Paris, der größte Büromarkt Europas, erreichte im ersten Quartal 2022 einen Büroflächenumsatz von 504.000 m2. Das entspricht einem Rückgang von 26 Prozent gegenüber dem Vorquartal – gleichzeitig bedeutet das einen Anstieg um 40 Prozent gegenüber dem Vorjahr. Obwohl das Vermietungsvolumen im ersten Quartal um 7,5 Prozent hinter dem Fünfjahres-Quartalsdurschnitt zurückblieb, ist die Stimmung im Zentrum von Paris gut. Die Neuvermietungen kamen vor allem von Unternehmen aus den Bereichen Biowissenschaften, Finanzen, Technologie und Luxusgüter sowie öffentliche Einrichtungen. „Die angespannte Lage auf dem CBD-Markt führte zu einer Abwanderung in Richtung La Défense – das Energieunternehmen Enedis mietete 26.000 m2 im Altiplano. In der anhaltenden geografischen Polarisierung in Paris sind derzeit vor allem die zentralen Kerngebiete sehr nachgefragt“, beobachtet Hela Hinrichs.

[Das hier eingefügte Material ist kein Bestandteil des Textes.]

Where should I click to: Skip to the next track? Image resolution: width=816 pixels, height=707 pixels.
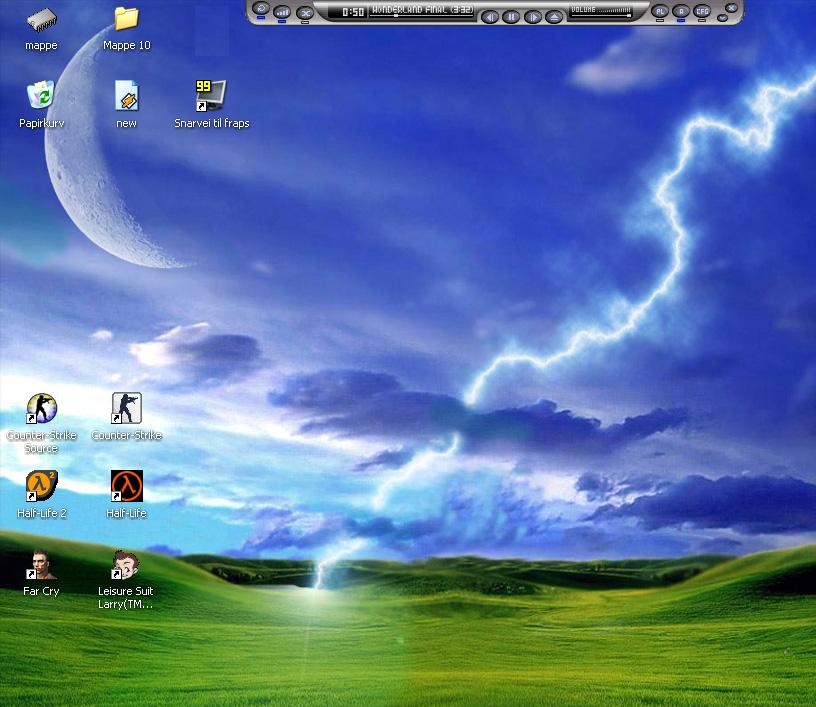[x=533, y=17]
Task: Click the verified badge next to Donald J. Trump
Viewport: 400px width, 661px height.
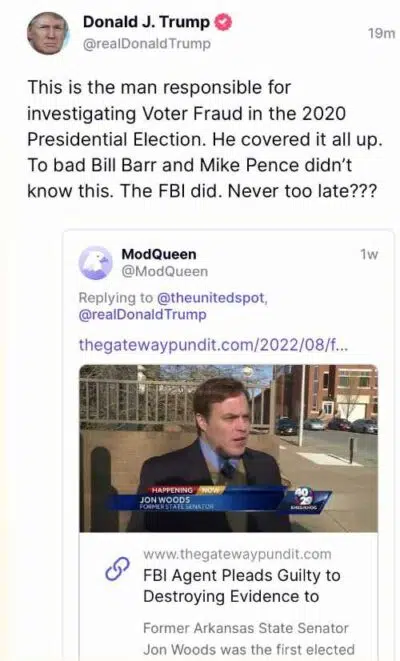Action: (x=223, y=22)
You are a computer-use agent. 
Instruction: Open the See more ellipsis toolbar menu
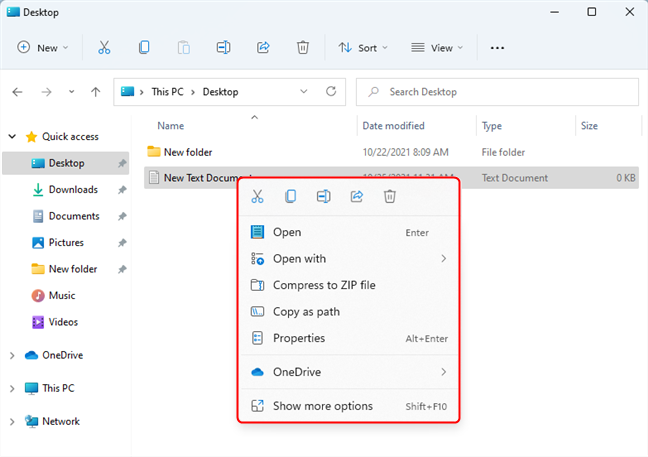pos(497,47)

Auch in London blieb die Vermietungsstimmung im ersten Quartals 2022 positiv. Vor allem Finanzdienstleistungsunternehmen sorgten für anhaltend gute Nachfrage. Aber auch der TMT-Sektor zeigte sich mit der Rückkehr zur Präsenzarbeit vielversprechend. Das Vermietungsvolumen kletterte im ersten Quartal um 90 Prozent auf 225.000 m2 bis Ende März – nicht zuletzt durch Aufträge wie die der internationalen Wirtschaftskanzlei Hogan Lovells (24.700 m2), der Versicherungsgruppe Newline Underwriting Management Limited (3.000 m2) und der Citibank (2.200m2). Der Büroflächenumsatz lag damit 26 Prozent über dem Fünfjahres-Quartalsdurchschnitt.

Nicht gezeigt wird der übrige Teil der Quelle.